Before first appointment is allocated, the genetic counsellor will discuss the Intake with the supervising clinician to determine the following:

  • Level of case triage for appointment (see definitions)
  • Status of verification of cancers
  • Diagnostic testing to be ordered before appointment (including tissue immunohistochemistry)
  • Alerts to existing psychosocial issues, such as high anxiety levels or grief
  • Results of applicable risk management algorithms (e.g.
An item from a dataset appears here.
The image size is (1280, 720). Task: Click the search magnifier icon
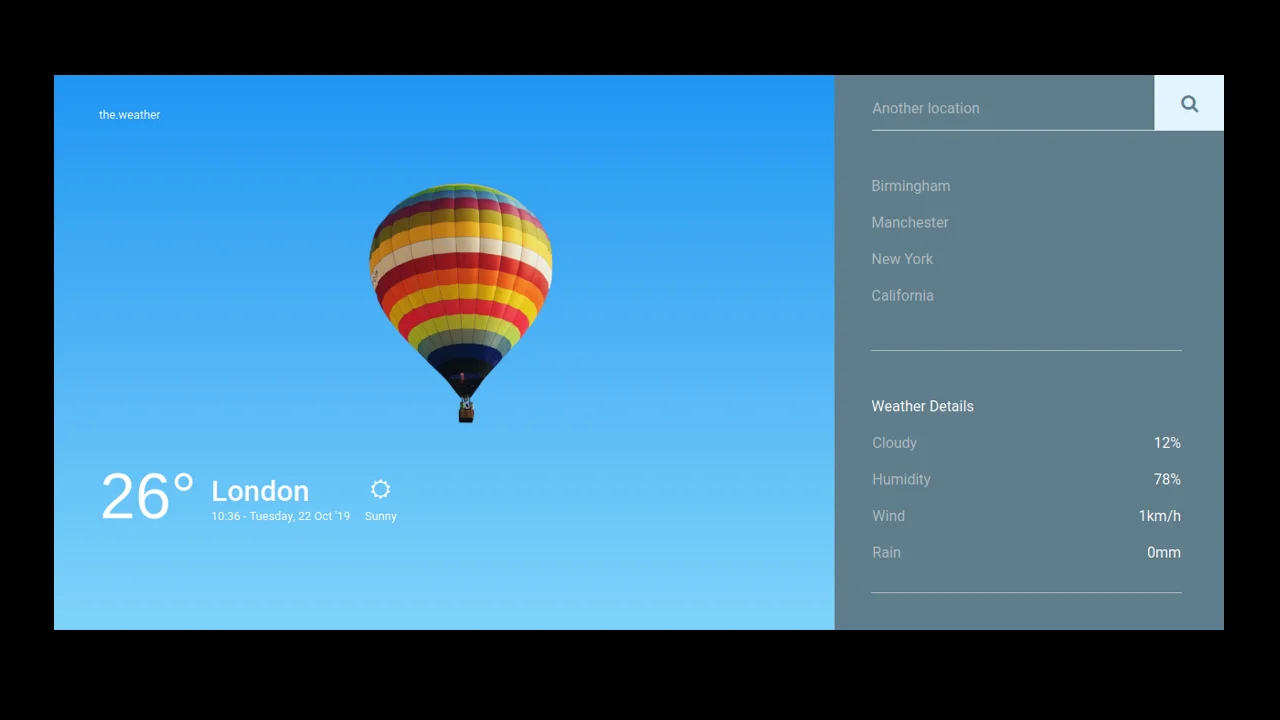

Boadicea, Manchester, PREM126)
  • Ensure clinician is aware of particular client concerns e.g. need to discuss prophylactic surgery
  • Availability of telehealth appointment

Once appointment is allocated the genetic counsellor will prepare the file for clinic

  • Ensure contact details, relevant medical history and referring/consulting doctor details up to date in file
  • Ensure client details are entered on to electronic databases
  • Build pedigree on pedigree-drawing software
  • Ensure pathology results, tissue testing results etc. are available in the file
  • If genetic testing is to be performed as part of the consultation, the genetic counsellor will arrange for relevant paperwork to be at hand

During first appointment

  • The accompanying genetic counsellor will introduce/summarise the case for the clinician in the presence of the patient
  • The clinician will review the family history and its implications with the client and provide recommendations for follow-up and will note this in the clinical progress notes
  • The clinician will make recommendations for further referral where relevant
  • At the close of the appointment, the clinician or the genetic counsellor will review the follow-up plan with the client and discuss any further concerns the client has
  • The genetic counsellor will accompany the client from the room to ensure he/she has safe exit from the clinic, while the doctor dictates the patient/doctor letters.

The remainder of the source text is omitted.